Besides using the voice actors, Sargent made other adjustments, including a scene that shows Laura and her mother returning from shopping.

"I wanted them loaded with bags, giving a sense of reality to where they've been," he said. "They both looked at me and said, 'You've got to be kidding; how do we communicate with bags in both hands?' For the deaf, the force of their voice is in those two hands. So 'one hand free' was suddenly our golden rule."



9 p.m., CBS

'Love Is Never Silent'

The actors who portray Marlee Matlin's parents in "Sweet Nothing" -- Phyllis Frelich and Ed Waterstreet -- also worked with director Joseph Sargent in "Love Is Never Silent," a 1985 Hallmark Hall of Fame film. The DVD is slated to be available in Hallmark Gold Crown stores starting in June.

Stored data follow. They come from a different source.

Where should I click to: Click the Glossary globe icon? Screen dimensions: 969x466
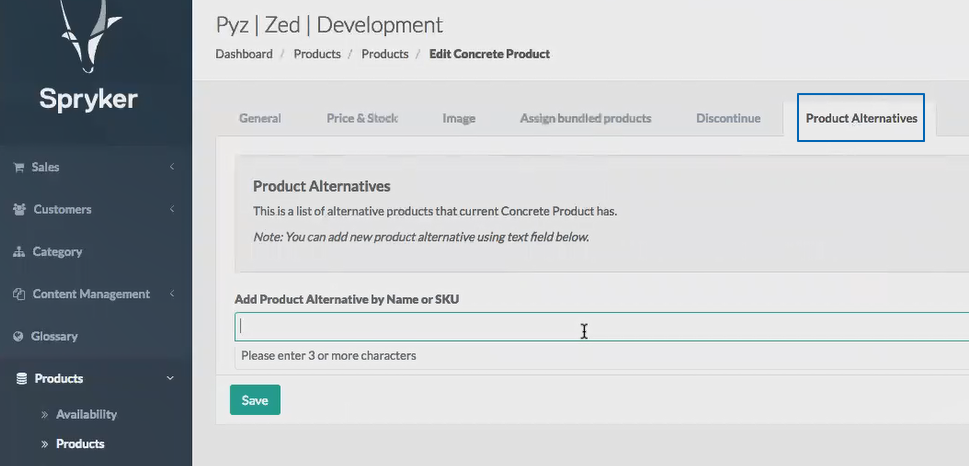19,337
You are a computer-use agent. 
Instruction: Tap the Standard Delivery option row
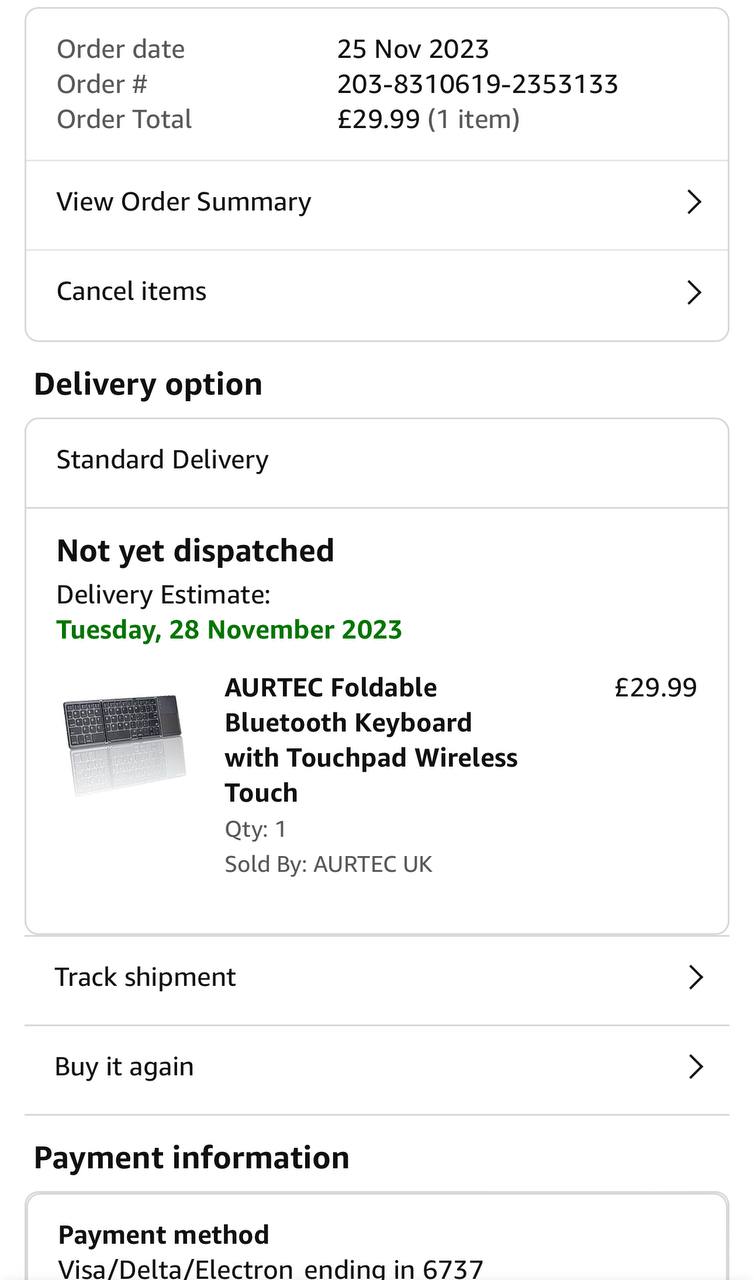(x=163, y=460)

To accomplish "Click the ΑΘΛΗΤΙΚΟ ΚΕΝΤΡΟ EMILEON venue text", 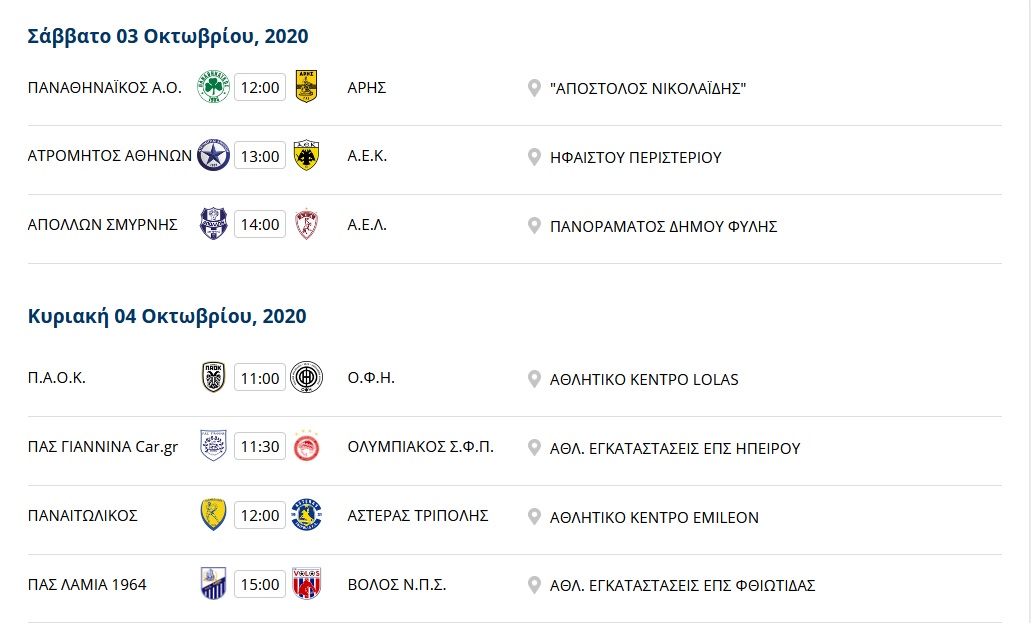I will [654, 518].
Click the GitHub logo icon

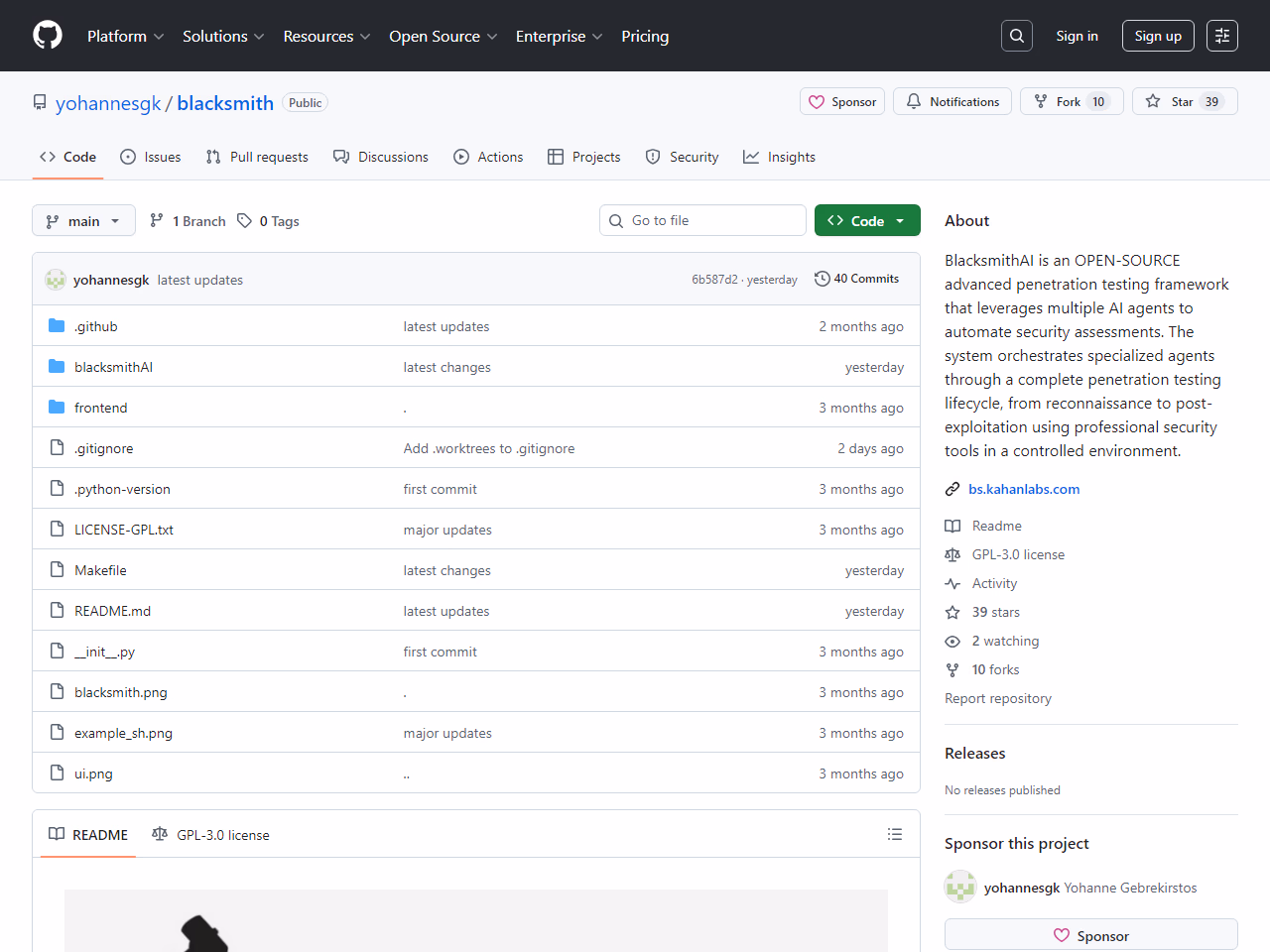(48, 36)
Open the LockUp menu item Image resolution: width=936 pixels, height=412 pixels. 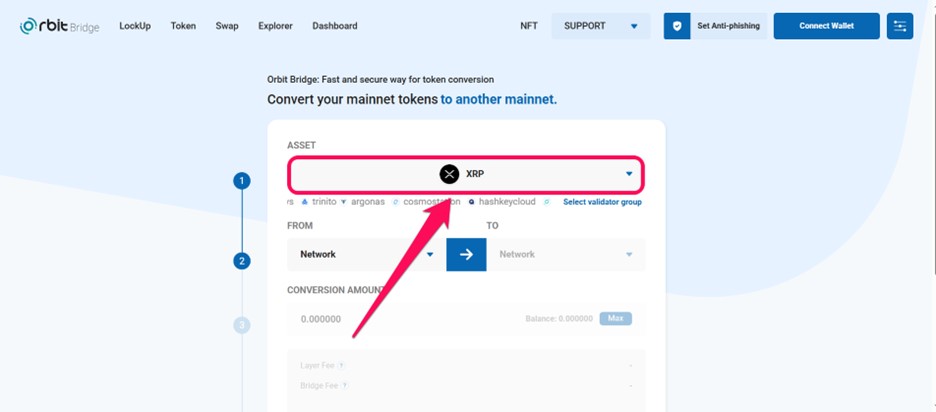pyautogui.click(x=135, y=26)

Set in the 1930s and '40s, it centers on a hearing girl (Mare Winningham, right) whose deaf parents have relied on her since her childhood, and she simultaneously protects and resents them.

"As the voice of her parents, she knew she could not leave them," Sargent said. "At the time that story took place, it was unthinkable for deaf people to show their signing in public, to call attention to themselves."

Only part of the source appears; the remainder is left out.